The Year of the Rat and a Virus
With the Chinese New Year celebrations just coming to an end, we have entered the Year of the Rat. In the Chinese culture, rats were a sign of wealth and surplus because of the rat’s fast and abundant reproduction rate. Before we can enjoy this year’s cornucopia, we must contend with a new virus emanating from Wuhan and spreading across the world. This is starkly reminiscent of the SARS outbreak in early 2003 which I witnessed first-hand as a resident of Singapore.
The city state did not lock the nation down but travelling, meeting in public places were discouraged. Schools were closed, non-essential tasks were moved to home offices wherever possible. Coffee shops, restaurants, movie theaters were all empty. An eerie silence descended onto the city as all public activity almost came to a complete stop. From the initial analysis, there are many similarities between SARS and the Corona virus.
We will not delve into the medical aspects of the virus but rather leave this to specialists. Our concern here is what repercussions on the global economy this outbreak is likely to have. The equity markets have already reacted with a general indiscriminate sell off. As the virus spreads and so long as the rate of infection grows, the travel industry will suffer immediately and most directly: airlines, hotel chains, amusement parks (Disney closed its park in Shanghai) and retail chains (Starbucks is closing its stores in the affected areas in China). Gradually, as the repercussion make their way through the economy, we will see how supply chains get disrupted. Who really knew that Wuhan is a major supplier to the automobile industry?
Our thoughts go out to the affected and we are confident that the measures that have been and will be implemented will be effective and the outbreak will be contained. Alas, the topic will be with us at least until the end of March. That will give financial markets time to adjust and become more discriminate in its reactions. As economic growth will take a hit – early suggestions are -0.4% for China and the US – these predictions are just preliminary as we have not yet seen the peak of the outbreak.
The best reaction now is to stay calm.

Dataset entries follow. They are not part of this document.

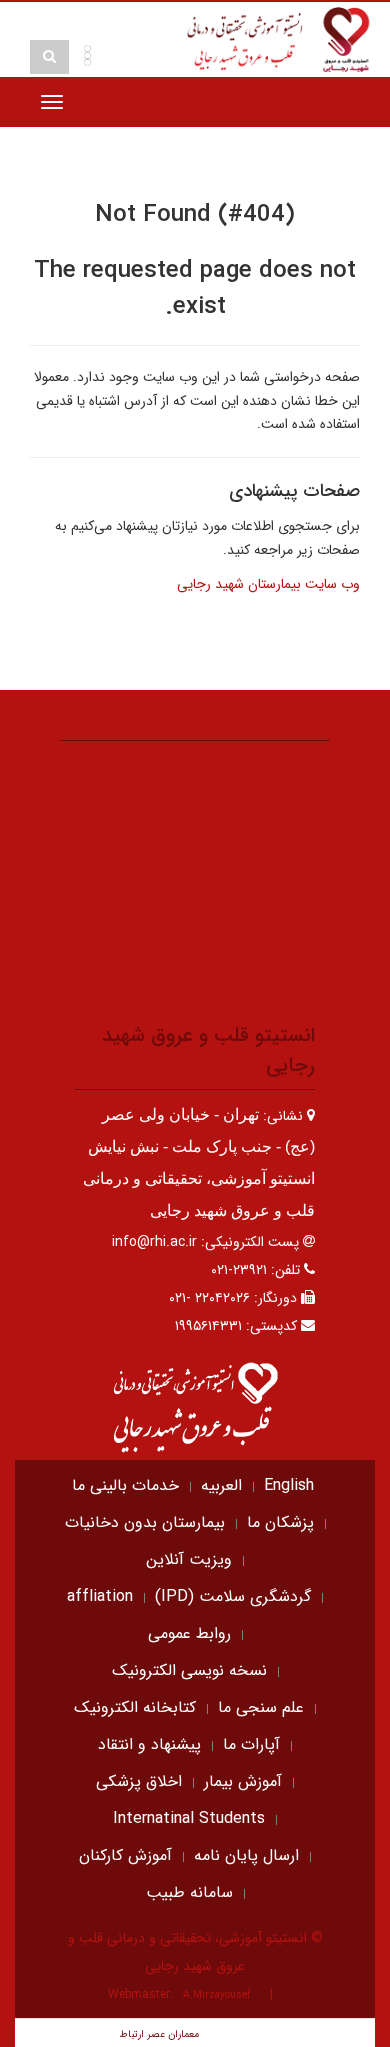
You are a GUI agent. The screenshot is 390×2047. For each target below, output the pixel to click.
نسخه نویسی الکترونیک (189, 1670)
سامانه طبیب (189, 1892)
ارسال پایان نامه (246, 1855)
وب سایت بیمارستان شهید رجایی (268, 584)
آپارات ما (251, 1744)
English (289, 1485)
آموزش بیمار (243, 1781)
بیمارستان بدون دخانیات (145, 1522)
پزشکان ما (280, 1522)
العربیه (221, 1485)
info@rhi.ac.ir (154, 1242)
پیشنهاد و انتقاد (149, 1744)
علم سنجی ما (261, 1707)
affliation (100, 1596)
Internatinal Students (189, 1818)
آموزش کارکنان (125, 1855)
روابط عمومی (189, 1633)
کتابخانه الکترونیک (135, 1707)
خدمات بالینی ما (125, 1485)
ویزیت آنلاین (189, 1559)
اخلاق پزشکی (139, 1781)
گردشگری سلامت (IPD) (233, 1596)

The SARS outbreak was contained, and economic activity resumed quickly thereafter. Just a few months after the end of the SARS outbreak, stocks had fully recovered, and the financial market moved on without looking back. The best guess now is that companies in the traditional industries will take a hit such as travel, manufacturing, and retail. Sectors that are likely to get a boost are ecommerce, internet, deliveries and gaming stocks.
We will be happy to discuss your individual holdings and the general situation of the financial markets as the virus spreads. We are confident that this sad outbreak will also present opportunities which we will take advantage of. Remember, the Chinese see the rat as a sign of wealth.